Technical Program

Paper Detail

Paper: PS-2B.3
Session: Poster Session 2B
Location: H Fläche 1.OG
Session Time: Sunday, September 15, 17:15 - 20:15
Presentation Time:Sunday, September 15, 17:15 - 20:15
Presentation: Poster
Publication: 2019 Conference on Cognitive Computational Neuroscience, 13-16 September 2019, Berlin, Germany
Paper Title: Accelerated Texforms: Alternative Methods for Generating Unrecognizable Object Images with Preserved Mid-Level Features
Manuscript:  Click here to view manuscript
License: Creative Commons License
This work is licensed under a Creative Commons Attribution 3.0 Unported License.
DOI: https://doi.org/10.32470/CCN.2019.1412-0
Authors: Arturo Deza, Yi-Chia Chen, Harvard University, United States; Bria Long, Stanford University, United States; Talia Konkle, Harvard University, United States
Abstract: Texforms are images that preserve the coarse shape and texture information of objects, while rendering them unrecognizable at the basic level (Long, Konkle, Cohen, & Alvarez, 2016).

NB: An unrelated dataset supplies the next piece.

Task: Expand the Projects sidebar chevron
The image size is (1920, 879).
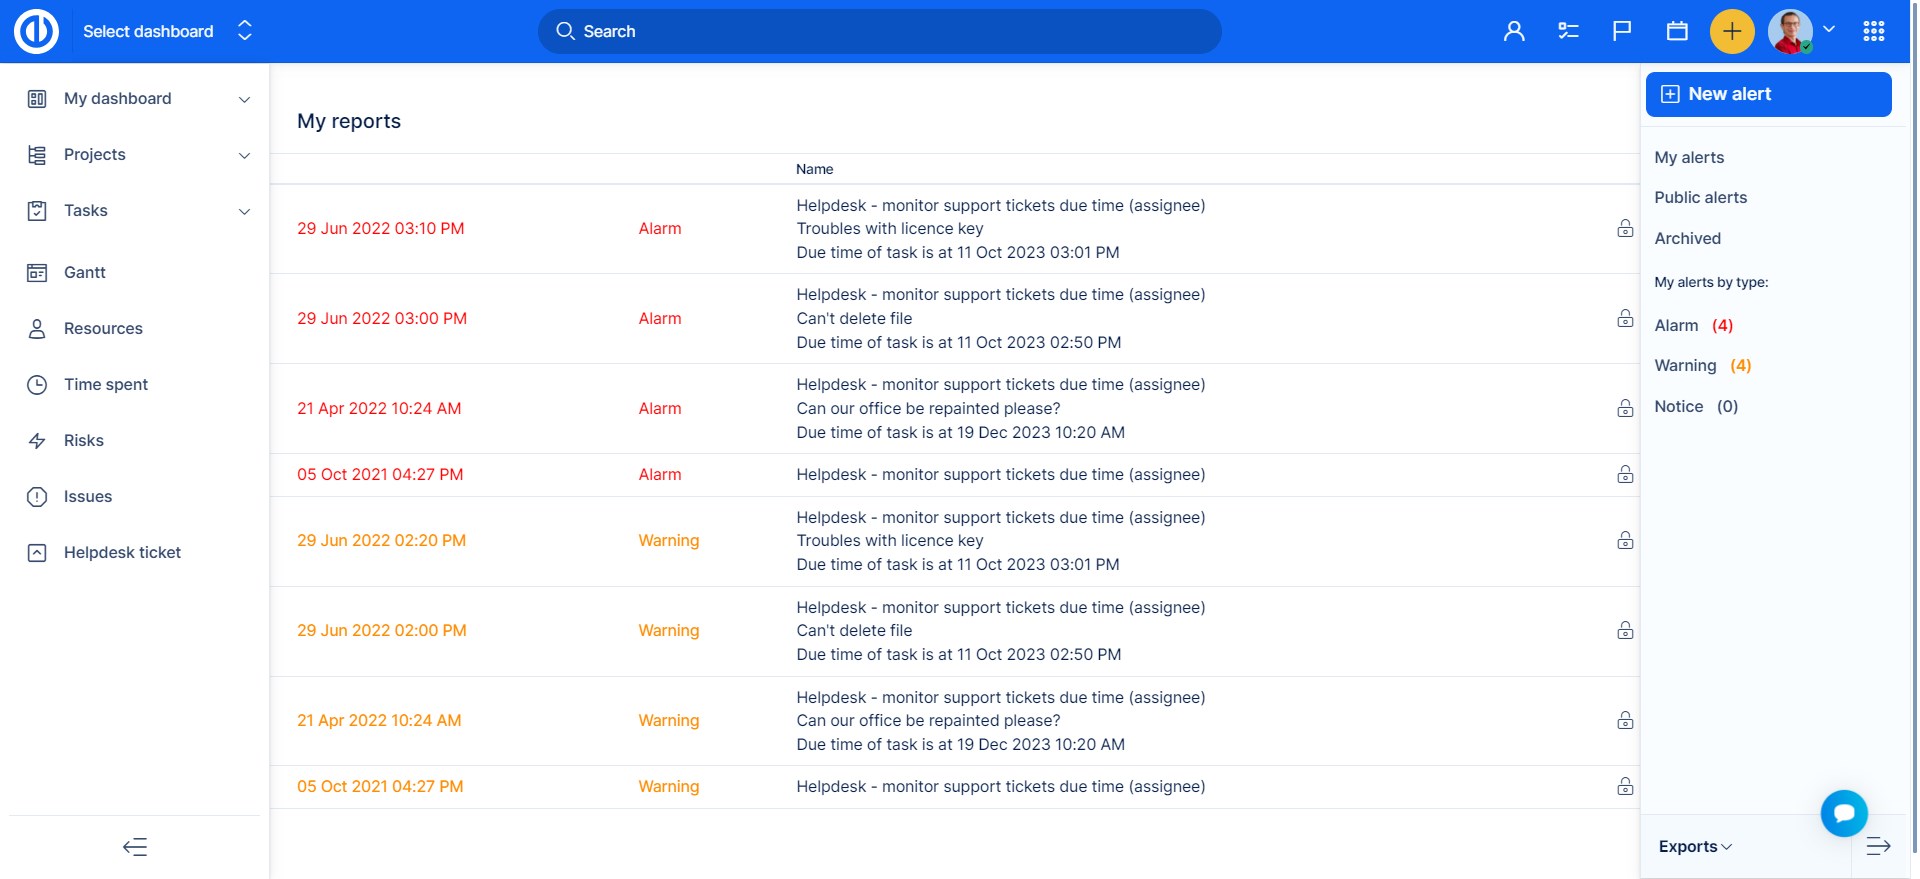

These stimuli have been valuable to test whether cognitive and neural processes depend on explicit recognition of the objects. However, to generate these images, the current implementation and computational complexity of the model requires approximately 4-6 hours per object – thus preventing data-hungry experiments that may require generating thousands of texforms. Our contribution in this work includes the introduction of 2 new texform generation methods that accelerate the rendering time from hours to minutes or seconds respectively. The first we call Fast-FS-Texform where we accelerate the rendering time of the Freeman and Simoncelli (2011) model and increase the output resolution by placing a simulated point of fixation outside of the visual field. The second, which we call NeuroFovea-Texform, is an adaptation of the newly proposed metamer model of Deza, Jonnalagadda, and Eckstein (2019) which leverages a VGGNet and foveated style transfer. We show qualitative and quantitative results of both new methods opening the door to data-intensive texform experiments.